Assigned task: For the listing that follows, give again exactly the lines from the one with "1004x452 pixels. Task: Select" to the one with "Task: Select date cell 1982-07-29", including both.

Listed entries:

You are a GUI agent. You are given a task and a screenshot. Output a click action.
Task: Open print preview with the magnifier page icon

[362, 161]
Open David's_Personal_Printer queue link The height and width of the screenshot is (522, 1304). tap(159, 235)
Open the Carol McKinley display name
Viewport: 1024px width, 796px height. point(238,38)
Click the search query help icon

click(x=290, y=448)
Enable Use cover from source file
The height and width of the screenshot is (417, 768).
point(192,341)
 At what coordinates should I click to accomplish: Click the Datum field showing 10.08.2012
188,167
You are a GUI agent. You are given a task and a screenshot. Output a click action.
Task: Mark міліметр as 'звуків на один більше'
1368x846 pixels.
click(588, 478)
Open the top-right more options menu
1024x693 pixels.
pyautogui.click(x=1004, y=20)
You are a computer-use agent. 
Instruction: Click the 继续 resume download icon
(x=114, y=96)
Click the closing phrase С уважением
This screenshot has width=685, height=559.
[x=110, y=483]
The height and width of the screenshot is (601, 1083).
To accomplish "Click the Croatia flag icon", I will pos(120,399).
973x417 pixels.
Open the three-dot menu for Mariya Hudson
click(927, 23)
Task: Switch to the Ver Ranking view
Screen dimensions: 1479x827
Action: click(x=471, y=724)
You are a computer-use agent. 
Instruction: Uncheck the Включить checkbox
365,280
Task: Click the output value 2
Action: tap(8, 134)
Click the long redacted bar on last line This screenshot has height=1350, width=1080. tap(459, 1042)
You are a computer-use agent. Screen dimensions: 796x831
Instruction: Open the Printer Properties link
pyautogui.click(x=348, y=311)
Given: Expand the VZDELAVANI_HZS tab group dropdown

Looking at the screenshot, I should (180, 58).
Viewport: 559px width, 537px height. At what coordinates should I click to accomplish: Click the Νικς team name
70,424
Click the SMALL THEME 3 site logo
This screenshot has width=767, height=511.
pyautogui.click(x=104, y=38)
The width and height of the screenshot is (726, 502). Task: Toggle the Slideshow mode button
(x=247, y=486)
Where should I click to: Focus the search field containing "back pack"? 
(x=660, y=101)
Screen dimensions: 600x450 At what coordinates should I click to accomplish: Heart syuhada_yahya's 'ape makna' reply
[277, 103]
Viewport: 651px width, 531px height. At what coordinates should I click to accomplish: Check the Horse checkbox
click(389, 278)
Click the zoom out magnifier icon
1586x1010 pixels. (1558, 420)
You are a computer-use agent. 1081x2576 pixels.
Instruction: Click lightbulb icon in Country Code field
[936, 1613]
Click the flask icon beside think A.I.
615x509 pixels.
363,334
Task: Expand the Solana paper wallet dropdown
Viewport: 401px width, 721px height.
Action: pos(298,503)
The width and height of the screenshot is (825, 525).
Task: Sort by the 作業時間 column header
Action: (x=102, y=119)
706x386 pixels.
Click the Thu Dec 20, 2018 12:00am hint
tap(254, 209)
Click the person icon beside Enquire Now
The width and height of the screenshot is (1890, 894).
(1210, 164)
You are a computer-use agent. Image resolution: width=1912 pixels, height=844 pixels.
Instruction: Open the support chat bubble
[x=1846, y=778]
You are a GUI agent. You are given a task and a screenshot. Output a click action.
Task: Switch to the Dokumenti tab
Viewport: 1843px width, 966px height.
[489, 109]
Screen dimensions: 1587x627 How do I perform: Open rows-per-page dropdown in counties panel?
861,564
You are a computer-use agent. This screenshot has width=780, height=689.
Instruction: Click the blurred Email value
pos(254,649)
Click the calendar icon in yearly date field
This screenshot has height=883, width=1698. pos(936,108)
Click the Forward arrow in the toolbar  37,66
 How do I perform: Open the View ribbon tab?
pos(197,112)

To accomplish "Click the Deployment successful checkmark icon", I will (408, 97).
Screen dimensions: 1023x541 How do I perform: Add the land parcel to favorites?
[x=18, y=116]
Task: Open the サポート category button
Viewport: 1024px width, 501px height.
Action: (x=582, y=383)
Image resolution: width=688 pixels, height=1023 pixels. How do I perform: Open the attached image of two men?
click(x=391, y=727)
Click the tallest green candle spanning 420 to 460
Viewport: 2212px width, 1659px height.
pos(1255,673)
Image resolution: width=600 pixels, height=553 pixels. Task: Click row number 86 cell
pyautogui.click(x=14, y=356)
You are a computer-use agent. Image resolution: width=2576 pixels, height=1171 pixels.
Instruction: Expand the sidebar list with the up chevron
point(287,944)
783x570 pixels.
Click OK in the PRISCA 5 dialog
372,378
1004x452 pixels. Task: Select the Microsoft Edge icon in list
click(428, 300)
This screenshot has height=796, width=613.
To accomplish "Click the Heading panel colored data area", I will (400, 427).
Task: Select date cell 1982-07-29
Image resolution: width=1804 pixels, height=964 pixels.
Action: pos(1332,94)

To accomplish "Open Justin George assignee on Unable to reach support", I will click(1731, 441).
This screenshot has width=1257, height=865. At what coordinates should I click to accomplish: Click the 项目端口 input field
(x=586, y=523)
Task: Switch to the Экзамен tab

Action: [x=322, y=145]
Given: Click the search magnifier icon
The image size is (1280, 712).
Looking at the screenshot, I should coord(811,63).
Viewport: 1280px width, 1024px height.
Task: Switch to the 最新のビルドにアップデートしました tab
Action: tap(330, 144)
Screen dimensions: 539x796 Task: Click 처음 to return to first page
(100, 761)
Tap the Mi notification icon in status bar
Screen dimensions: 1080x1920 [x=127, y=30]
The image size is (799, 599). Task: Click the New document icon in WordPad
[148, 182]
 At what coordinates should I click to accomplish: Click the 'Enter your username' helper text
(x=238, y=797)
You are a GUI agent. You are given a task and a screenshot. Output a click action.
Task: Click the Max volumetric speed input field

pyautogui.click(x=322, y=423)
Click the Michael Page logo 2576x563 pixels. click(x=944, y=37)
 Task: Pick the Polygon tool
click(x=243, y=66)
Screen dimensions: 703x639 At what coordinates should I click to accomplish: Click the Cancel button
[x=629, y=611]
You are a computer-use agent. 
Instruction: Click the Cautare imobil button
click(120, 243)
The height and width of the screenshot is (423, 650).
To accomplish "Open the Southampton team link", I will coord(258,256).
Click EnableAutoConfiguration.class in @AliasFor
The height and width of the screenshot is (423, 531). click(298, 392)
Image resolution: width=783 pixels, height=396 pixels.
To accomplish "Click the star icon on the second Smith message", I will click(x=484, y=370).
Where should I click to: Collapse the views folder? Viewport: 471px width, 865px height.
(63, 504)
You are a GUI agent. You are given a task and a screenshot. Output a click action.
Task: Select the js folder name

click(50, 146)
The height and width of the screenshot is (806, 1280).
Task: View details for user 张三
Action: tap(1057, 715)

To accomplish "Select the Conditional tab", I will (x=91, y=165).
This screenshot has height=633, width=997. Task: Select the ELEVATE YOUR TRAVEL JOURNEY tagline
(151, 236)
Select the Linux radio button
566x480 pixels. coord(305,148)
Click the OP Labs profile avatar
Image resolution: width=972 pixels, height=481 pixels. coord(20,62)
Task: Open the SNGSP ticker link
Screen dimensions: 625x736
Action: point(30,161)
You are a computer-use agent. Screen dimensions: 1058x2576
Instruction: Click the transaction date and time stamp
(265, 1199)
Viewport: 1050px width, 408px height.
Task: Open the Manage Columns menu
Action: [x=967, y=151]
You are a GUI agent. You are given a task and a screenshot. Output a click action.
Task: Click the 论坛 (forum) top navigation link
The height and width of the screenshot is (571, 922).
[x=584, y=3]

Response below:
1004x452 pixels. Task: Select the Microsoft Edge icon in list
click(428, 300)
This screenshot has height=796, width=613.
To accomplish "Click the Heading panel colored data area", I will (400, 427).
Task: Select date cell 1982-07-29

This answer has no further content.